[Start]
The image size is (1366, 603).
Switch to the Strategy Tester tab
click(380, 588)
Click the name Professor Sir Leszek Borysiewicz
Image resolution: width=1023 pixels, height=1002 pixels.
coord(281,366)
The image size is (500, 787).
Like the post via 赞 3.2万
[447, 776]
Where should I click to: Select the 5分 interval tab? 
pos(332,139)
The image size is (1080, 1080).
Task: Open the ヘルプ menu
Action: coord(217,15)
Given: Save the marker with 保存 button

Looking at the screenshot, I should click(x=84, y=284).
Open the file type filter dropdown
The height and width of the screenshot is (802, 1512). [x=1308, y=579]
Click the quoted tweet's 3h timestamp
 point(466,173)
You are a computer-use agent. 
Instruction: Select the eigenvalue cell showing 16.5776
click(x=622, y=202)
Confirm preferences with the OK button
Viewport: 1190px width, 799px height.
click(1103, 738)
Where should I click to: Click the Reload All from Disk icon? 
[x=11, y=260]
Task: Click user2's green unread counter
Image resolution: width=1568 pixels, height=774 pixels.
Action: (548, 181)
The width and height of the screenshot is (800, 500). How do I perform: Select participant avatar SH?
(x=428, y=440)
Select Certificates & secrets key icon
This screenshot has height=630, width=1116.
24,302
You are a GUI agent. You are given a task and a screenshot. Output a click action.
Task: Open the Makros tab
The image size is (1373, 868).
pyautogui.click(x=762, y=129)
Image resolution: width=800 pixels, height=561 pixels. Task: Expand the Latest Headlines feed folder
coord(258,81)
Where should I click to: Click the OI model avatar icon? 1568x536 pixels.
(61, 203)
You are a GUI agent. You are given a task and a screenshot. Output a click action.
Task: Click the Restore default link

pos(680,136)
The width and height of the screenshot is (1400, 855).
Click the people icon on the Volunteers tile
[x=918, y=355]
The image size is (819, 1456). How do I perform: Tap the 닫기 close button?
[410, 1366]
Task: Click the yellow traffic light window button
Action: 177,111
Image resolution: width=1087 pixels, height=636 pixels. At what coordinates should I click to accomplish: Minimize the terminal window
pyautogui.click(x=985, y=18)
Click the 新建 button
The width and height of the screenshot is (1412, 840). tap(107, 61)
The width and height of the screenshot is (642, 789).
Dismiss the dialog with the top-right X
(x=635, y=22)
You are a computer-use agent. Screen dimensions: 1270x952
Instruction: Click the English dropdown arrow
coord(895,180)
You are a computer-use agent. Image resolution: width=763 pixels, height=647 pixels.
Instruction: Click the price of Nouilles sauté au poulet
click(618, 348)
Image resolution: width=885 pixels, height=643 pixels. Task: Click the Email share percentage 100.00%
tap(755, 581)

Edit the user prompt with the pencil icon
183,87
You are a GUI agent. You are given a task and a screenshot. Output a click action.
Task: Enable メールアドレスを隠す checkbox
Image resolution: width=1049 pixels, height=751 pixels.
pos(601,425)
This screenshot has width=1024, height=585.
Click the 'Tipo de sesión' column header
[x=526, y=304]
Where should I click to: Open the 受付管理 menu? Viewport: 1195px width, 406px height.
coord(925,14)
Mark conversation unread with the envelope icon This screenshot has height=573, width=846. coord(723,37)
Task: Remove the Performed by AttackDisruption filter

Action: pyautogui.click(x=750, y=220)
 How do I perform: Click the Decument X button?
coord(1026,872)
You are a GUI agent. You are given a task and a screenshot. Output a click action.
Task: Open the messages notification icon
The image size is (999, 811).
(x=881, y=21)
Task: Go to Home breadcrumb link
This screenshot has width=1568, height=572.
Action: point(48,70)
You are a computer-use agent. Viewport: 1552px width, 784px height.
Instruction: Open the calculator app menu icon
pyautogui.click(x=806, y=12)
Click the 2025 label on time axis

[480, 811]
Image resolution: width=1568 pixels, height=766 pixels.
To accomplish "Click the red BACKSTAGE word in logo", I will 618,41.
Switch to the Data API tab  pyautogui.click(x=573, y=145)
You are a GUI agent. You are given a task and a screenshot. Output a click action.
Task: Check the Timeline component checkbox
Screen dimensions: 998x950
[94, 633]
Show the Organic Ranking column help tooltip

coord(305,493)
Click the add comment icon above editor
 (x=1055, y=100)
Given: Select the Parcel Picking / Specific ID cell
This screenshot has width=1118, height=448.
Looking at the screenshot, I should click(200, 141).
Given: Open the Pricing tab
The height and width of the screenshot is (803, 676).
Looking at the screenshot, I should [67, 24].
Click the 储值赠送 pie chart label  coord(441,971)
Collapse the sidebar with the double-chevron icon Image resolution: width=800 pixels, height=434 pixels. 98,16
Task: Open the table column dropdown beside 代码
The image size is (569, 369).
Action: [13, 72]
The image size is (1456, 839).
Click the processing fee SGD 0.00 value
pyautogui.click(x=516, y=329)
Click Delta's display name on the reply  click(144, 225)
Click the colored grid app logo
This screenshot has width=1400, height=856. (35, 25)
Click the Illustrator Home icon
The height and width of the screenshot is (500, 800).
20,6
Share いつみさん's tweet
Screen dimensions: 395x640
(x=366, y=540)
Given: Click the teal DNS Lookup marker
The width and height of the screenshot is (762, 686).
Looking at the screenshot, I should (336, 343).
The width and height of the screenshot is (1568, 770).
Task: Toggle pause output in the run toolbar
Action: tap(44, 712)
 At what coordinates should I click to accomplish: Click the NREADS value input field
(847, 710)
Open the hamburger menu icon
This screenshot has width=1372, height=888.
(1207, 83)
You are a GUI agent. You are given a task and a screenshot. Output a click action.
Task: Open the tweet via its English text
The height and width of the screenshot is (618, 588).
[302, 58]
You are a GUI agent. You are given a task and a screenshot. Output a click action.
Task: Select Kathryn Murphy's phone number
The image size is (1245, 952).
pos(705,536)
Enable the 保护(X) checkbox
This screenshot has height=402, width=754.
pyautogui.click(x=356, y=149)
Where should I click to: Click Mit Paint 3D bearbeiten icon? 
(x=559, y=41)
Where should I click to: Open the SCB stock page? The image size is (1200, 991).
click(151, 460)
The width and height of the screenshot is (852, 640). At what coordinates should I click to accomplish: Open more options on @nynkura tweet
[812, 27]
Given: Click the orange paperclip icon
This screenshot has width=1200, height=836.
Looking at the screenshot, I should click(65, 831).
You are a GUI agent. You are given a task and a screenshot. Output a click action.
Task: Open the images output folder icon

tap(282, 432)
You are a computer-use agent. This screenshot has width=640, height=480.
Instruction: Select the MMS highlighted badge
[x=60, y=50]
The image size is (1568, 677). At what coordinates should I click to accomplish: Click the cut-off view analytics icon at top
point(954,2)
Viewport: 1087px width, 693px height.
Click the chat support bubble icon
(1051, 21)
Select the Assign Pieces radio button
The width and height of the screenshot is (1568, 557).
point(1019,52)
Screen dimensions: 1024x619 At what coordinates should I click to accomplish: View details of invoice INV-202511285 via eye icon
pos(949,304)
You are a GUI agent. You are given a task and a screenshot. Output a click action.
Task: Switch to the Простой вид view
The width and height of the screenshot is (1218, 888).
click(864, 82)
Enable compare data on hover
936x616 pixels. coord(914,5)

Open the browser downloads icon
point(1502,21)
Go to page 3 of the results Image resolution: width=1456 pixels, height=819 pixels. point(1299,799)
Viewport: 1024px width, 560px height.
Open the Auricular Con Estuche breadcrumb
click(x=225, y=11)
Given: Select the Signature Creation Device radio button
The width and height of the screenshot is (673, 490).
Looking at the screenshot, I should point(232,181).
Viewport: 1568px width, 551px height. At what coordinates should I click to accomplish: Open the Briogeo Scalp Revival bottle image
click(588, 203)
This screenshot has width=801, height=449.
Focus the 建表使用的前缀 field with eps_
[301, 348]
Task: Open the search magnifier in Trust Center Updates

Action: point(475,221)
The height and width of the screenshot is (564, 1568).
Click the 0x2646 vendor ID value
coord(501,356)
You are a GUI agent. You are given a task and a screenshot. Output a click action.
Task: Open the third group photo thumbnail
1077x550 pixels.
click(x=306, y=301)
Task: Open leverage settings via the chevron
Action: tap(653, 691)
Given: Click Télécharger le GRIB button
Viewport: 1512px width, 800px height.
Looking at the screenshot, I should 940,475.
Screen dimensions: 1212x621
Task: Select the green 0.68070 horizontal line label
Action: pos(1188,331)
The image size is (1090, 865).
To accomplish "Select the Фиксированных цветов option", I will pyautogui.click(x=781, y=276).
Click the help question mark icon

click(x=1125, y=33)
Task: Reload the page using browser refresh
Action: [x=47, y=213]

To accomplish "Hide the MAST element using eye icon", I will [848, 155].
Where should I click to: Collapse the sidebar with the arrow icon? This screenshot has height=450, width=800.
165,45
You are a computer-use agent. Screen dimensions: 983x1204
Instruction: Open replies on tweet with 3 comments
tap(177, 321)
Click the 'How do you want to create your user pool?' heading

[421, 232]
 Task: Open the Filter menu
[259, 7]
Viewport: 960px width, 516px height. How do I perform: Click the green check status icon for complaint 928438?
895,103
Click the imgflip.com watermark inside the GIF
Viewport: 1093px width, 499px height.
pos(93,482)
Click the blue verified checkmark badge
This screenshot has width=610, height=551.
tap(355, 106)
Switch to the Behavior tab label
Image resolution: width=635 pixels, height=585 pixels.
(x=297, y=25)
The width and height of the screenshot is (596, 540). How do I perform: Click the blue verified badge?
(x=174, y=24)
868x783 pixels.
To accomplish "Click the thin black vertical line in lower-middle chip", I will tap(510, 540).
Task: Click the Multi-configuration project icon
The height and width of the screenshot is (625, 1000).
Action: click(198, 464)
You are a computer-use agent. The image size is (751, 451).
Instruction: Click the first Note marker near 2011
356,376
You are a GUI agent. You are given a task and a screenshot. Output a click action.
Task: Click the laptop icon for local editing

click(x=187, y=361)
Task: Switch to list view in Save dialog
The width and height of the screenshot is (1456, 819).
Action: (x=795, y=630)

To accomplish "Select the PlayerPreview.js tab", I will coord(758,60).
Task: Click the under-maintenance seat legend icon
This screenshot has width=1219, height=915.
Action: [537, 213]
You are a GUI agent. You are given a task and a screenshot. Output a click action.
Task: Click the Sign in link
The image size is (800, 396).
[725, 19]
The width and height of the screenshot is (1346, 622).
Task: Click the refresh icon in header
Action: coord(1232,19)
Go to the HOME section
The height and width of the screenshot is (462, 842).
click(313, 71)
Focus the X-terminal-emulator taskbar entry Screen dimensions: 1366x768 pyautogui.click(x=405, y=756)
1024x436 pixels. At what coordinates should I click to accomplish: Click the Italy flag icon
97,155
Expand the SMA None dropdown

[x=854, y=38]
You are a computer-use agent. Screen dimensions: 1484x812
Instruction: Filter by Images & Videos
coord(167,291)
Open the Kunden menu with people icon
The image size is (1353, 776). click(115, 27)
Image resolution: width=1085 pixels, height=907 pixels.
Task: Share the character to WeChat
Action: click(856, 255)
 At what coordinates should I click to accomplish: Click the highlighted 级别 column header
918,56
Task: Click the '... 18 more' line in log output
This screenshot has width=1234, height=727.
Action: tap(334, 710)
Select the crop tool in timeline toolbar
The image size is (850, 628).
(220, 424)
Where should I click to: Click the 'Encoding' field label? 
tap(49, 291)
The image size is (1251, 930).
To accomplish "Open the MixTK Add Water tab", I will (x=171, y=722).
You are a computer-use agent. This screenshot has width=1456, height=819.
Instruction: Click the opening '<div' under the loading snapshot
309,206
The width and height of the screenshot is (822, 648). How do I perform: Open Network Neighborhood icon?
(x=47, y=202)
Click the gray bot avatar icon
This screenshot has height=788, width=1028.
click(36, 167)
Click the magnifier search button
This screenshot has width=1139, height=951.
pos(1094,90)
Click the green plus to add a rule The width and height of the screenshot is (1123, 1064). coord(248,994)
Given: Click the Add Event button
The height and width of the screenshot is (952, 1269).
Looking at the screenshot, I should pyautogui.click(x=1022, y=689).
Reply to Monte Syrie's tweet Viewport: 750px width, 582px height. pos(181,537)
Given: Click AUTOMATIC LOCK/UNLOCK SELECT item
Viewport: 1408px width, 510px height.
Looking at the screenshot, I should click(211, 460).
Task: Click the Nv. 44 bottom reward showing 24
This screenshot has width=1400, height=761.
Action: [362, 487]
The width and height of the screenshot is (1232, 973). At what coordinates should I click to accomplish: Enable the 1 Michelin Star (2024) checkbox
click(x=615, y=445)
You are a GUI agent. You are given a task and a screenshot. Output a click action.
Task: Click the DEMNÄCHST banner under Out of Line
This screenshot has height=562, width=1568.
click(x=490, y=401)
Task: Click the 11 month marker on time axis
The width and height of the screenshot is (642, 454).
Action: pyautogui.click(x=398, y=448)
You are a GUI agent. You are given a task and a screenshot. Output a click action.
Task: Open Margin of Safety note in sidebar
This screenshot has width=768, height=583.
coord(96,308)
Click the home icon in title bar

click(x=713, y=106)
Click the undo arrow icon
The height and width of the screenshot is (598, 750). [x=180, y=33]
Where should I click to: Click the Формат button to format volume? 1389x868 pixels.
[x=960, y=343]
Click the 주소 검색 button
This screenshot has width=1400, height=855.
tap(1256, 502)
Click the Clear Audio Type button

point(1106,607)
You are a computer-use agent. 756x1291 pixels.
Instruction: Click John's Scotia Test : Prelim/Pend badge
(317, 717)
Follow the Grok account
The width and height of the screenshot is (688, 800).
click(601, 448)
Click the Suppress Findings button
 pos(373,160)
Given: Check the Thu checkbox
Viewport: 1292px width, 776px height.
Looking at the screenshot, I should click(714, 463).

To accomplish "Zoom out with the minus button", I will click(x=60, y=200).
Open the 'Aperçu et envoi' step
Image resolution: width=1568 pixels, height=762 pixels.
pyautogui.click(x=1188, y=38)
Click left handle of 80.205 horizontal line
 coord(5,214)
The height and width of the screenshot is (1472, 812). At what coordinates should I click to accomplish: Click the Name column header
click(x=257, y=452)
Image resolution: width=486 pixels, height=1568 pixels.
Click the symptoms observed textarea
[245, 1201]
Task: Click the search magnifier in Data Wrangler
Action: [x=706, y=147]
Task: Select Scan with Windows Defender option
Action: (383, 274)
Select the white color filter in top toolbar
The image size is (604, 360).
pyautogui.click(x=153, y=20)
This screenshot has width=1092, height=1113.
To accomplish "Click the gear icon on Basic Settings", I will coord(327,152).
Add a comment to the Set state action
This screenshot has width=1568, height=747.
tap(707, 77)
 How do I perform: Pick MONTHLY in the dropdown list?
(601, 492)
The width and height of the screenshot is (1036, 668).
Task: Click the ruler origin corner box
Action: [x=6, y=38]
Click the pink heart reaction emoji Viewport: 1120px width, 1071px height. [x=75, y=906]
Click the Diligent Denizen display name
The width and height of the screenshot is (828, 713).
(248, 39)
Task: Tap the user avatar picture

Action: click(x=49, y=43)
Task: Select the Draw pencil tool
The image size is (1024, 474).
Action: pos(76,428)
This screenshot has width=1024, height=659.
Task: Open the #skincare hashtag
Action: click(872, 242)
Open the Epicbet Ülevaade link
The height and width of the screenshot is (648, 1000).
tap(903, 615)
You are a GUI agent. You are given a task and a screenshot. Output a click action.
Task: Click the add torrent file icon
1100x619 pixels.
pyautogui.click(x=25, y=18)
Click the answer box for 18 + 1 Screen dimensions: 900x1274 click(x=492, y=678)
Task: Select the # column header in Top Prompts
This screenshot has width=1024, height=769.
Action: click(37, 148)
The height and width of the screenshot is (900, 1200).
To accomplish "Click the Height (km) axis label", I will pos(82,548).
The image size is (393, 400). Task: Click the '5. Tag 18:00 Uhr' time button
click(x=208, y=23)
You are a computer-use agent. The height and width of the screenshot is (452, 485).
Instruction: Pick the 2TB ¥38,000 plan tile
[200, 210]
[End]
» Objective
Copy the rows above word for word, everything from the line that contains "Go to page 3" down to the line that contains "click(x=225, y=11)", both of those lines included.

» Answer to the task
Go to page 3 of the results Image resolution: width=1456 pixels, height=819 pixels. point(1299,799)
Viewport: 1024px width, 560px height.
Open the Auricular Con Estuche breadcrumb
click(x=225, y=11)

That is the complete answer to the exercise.